Scenario One – HTTP(S) and PING are Both Down
You receive a notification that your HTTP(S) and PING monitors are both down. This is straightforward – your web hosting company is either experiencing a network outage or the server itself is down. Be sure to contact your hosting company’s support staff immediately about the problem so that they can correct it and credit you for the downtime.
Scenario Two – HTTP(S) is Down / PING is Up
You receive a notification that your HTTP(S) monitor is down but NOT from your PING monitor. In this situation, your web host’s network and server are both online and responding, but there’s a problem with either your web server’s software or configuration. Now, when you contact your hosting support, you can provide them with this specific information to help them to narrow down the problem more quickly than if you just contact them with “my website is down”.
If you decide to use more advanced monitoring by configuring monitors for specific ports, you could narrow down problems even further – to say if your DB server or HTTP server are specifically offline – and be able to give even more information to your web hosting company in the event of a problem. For the tiny percentage of bloggers who maintain your own server – this is even more useful to you to track down what problem you need to resolve. In short – the more information you have, quickly, the less time your website is potentially offline.
Let’s quickly compare this style of notification with other services, like Jetpack. Jetpack would simply send you an email to let you know that your website is down. You don’t know ANYTHING else about the problem that you could pass along to speed up the resolution of the problem – leaving you or your web host to completely diagnose the problem from scratch.
Let me show you just easy Uptime Robot is to use by taking a quick look at the service’s interface – starting with the Dashboard.
After you sign-up, you’ll get a dashboard like this. Click the big green button in the top left corner that says “Add New Monitor” to create a monitor.
First choose a monitor type – in my example I chose HTTP(S). Then give your monitor a name. If you’re going to use multiple monitor types – which again I highly recommend – I would include the monitor type at the beginning of the monitor name to make it easy to identify. Next enter your website address. However – and this is VERY IMPORTANT – if you use a CDN service, like Cloudflare, be sure when you create your monitors to use your IP address and NOT your site’s domain name – otherwise you’ll always show as being online even if you’re not. Next, adjust the monitoring interval. I’d leave this alone at the 5 minute default. Finally, be sure to select a notification method. The default option is to email you. If you want other options, they can be configured in “my settings”.

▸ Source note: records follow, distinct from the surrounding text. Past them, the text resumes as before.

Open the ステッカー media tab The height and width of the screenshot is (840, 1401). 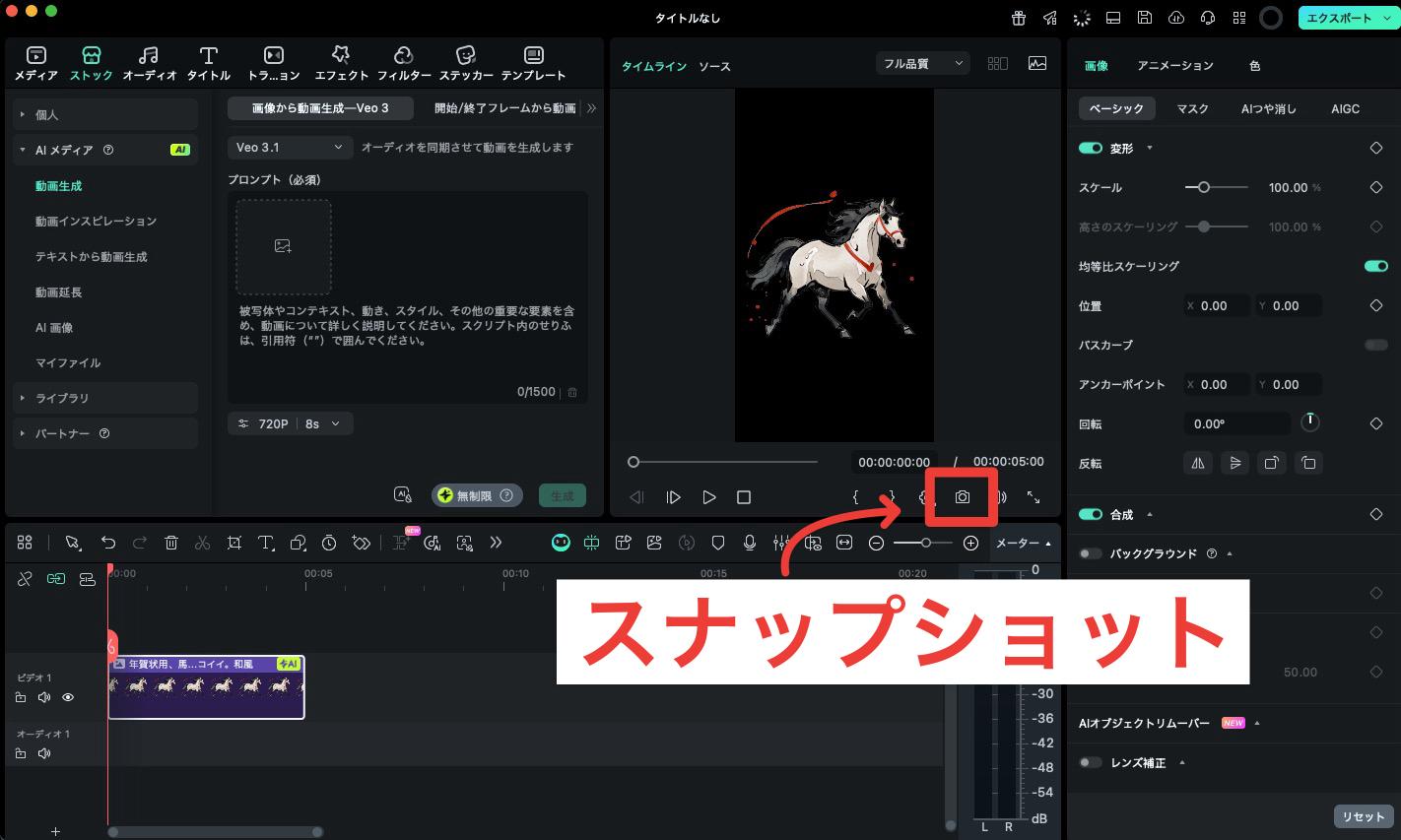pos(466,62)
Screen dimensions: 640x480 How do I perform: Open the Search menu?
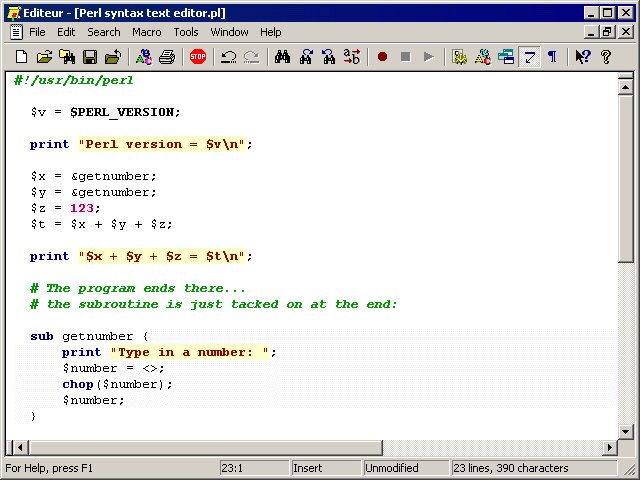[104, 32]
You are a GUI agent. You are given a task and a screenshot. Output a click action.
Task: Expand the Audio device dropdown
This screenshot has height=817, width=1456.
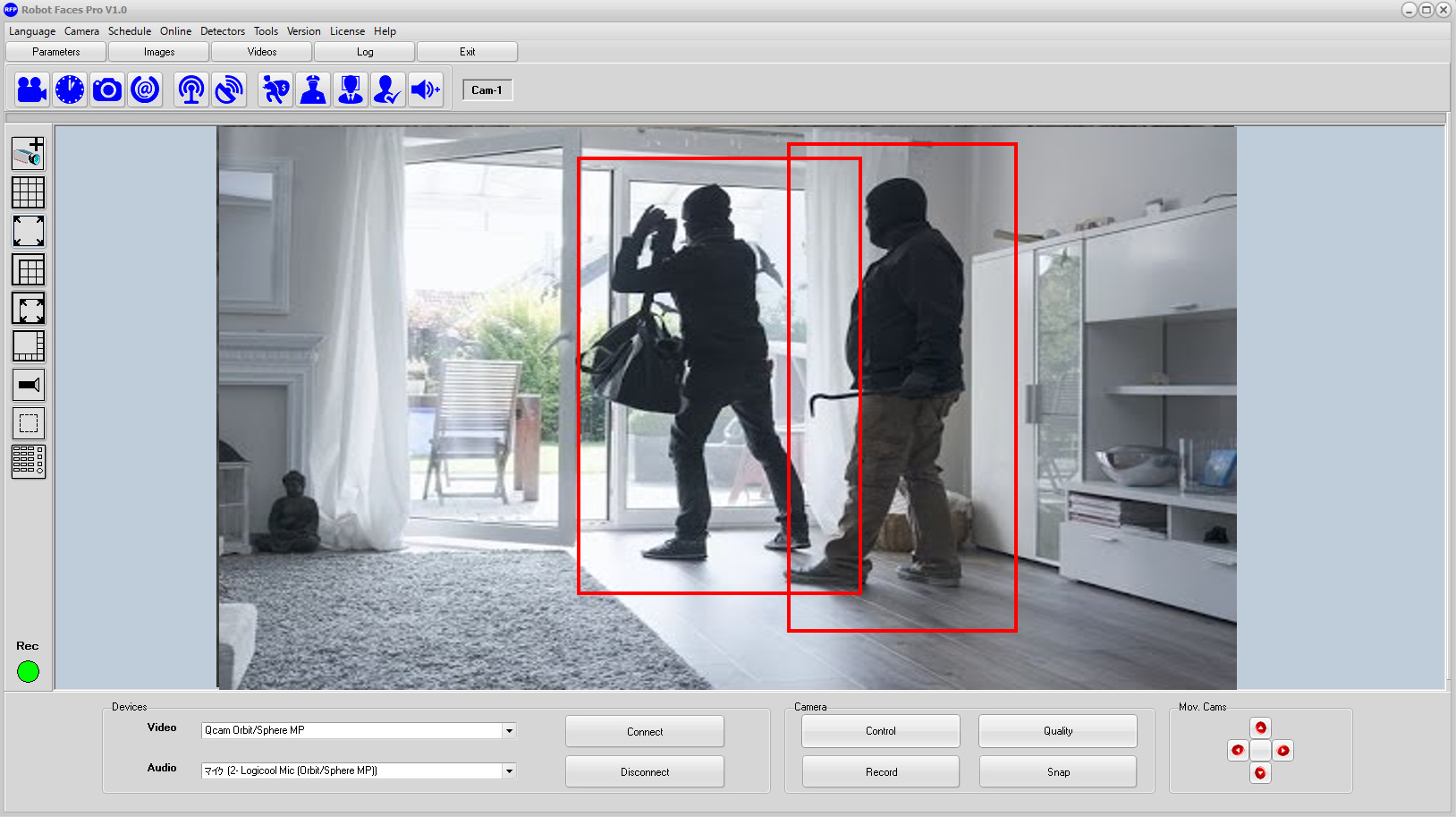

Once you’ve created a monitor and given it a few minutes to come fully online, your dashboard will look like this whenever the monitor is “Up”.
If at any time a monitor is “Down” it will appear like this.
If at any time you want to review the statistics of a monitor, simply click on it in the list on the left side and you’ll get a full display.
Is Your Website Down?
I hope, now, after you’ve seen how valuable website monitoring is – if someone ever asks you “is your website down?” again, you’ll be able to answer immediately.